— Description of the task —
Every line containing the string "Dynamics" should be returned from the records.

Segment Start: Data for review

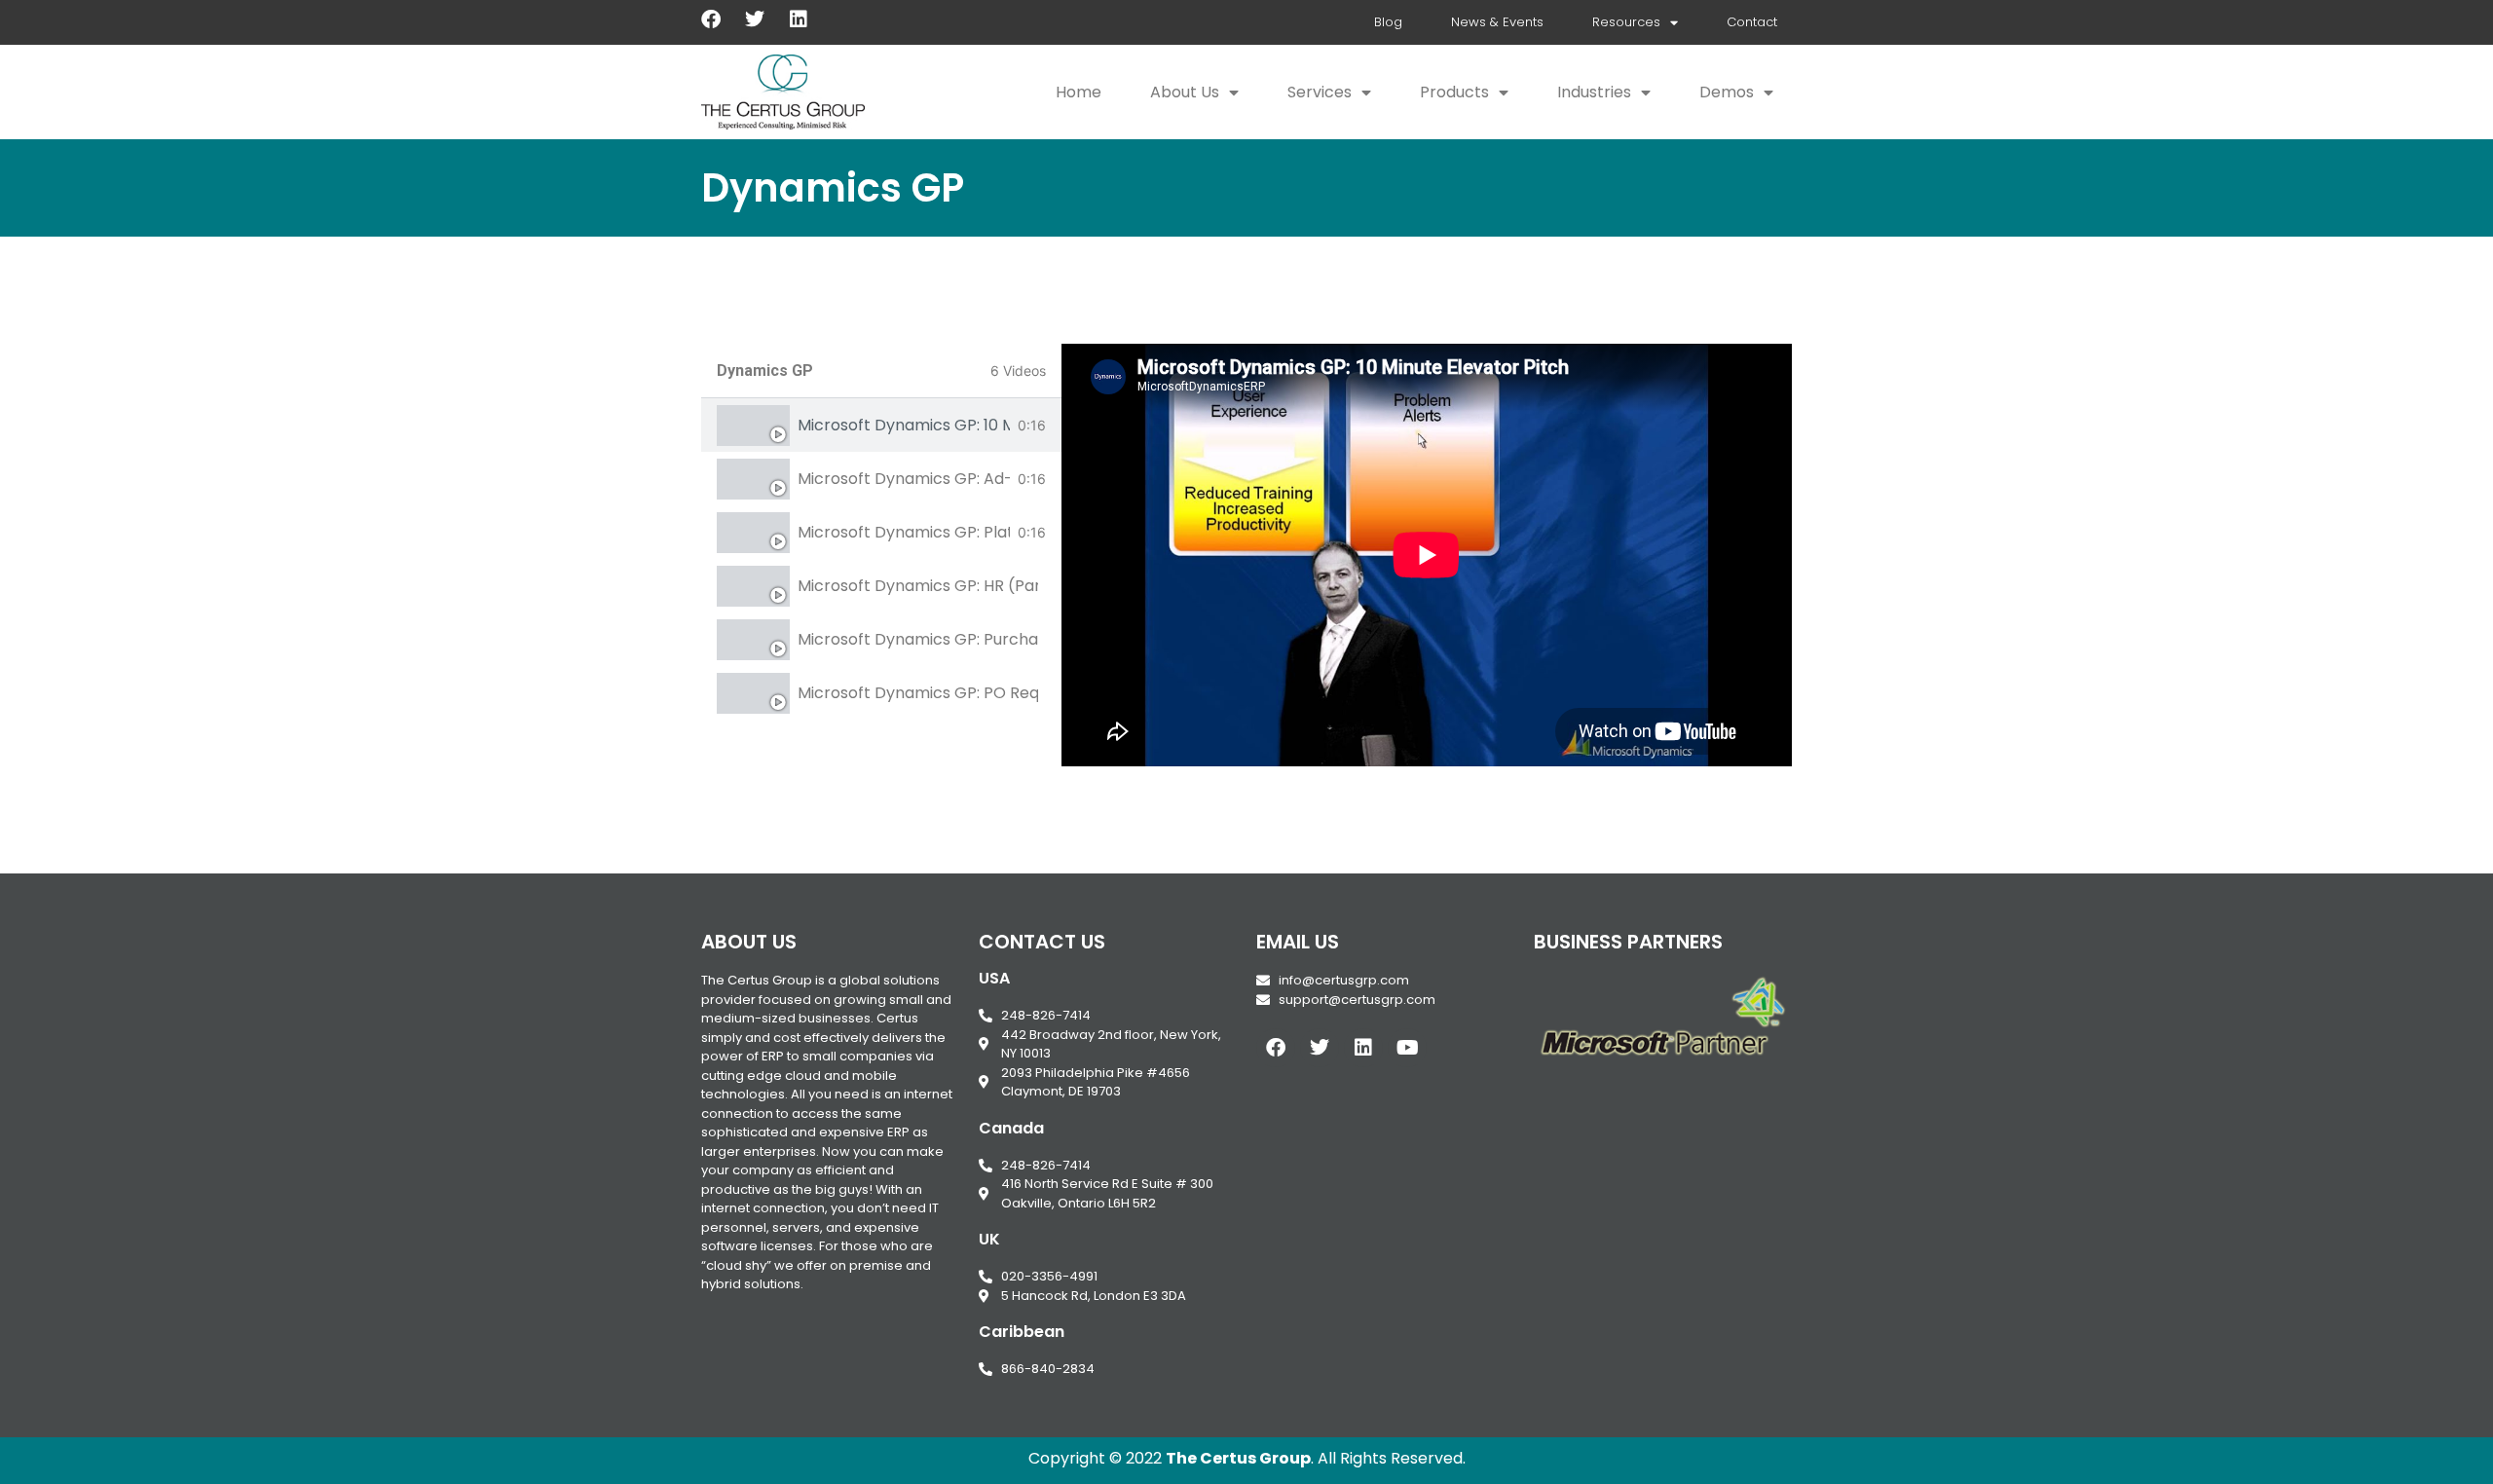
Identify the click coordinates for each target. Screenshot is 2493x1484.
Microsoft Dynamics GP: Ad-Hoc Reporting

Segment End: Data for review
Segment Start: Data for review

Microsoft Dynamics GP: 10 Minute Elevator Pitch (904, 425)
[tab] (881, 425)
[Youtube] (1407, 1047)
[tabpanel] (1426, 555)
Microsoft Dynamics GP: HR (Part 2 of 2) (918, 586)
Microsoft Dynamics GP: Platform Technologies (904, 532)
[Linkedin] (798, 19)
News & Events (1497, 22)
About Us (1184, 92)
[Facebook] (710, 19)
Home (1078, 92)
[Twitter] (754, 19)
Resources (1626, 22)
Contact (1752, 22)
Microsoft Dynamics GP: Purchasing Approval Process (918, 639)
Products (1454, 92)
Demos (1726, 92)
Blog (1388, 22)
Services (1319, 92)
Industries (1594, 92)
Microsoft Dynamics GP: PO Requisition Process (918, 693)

Segment End: Data for review

— Response —
Microsoft Dynamics GP: Ad-Hoc Reporting
Microsoft Dynamics GP: 10 Minute Elevator Pitch (904, 425)
Microsoft Dynamics GP: HR (Part 2 of 2) (918, 586)
Microsoft Dynamics GP: Platform Technologies (904, 532)
Microsoft Dynamics GP: Purchasing Approval Process (918, 639)
Microsoft Dynamics GP: PO Requisition Process (918, 693)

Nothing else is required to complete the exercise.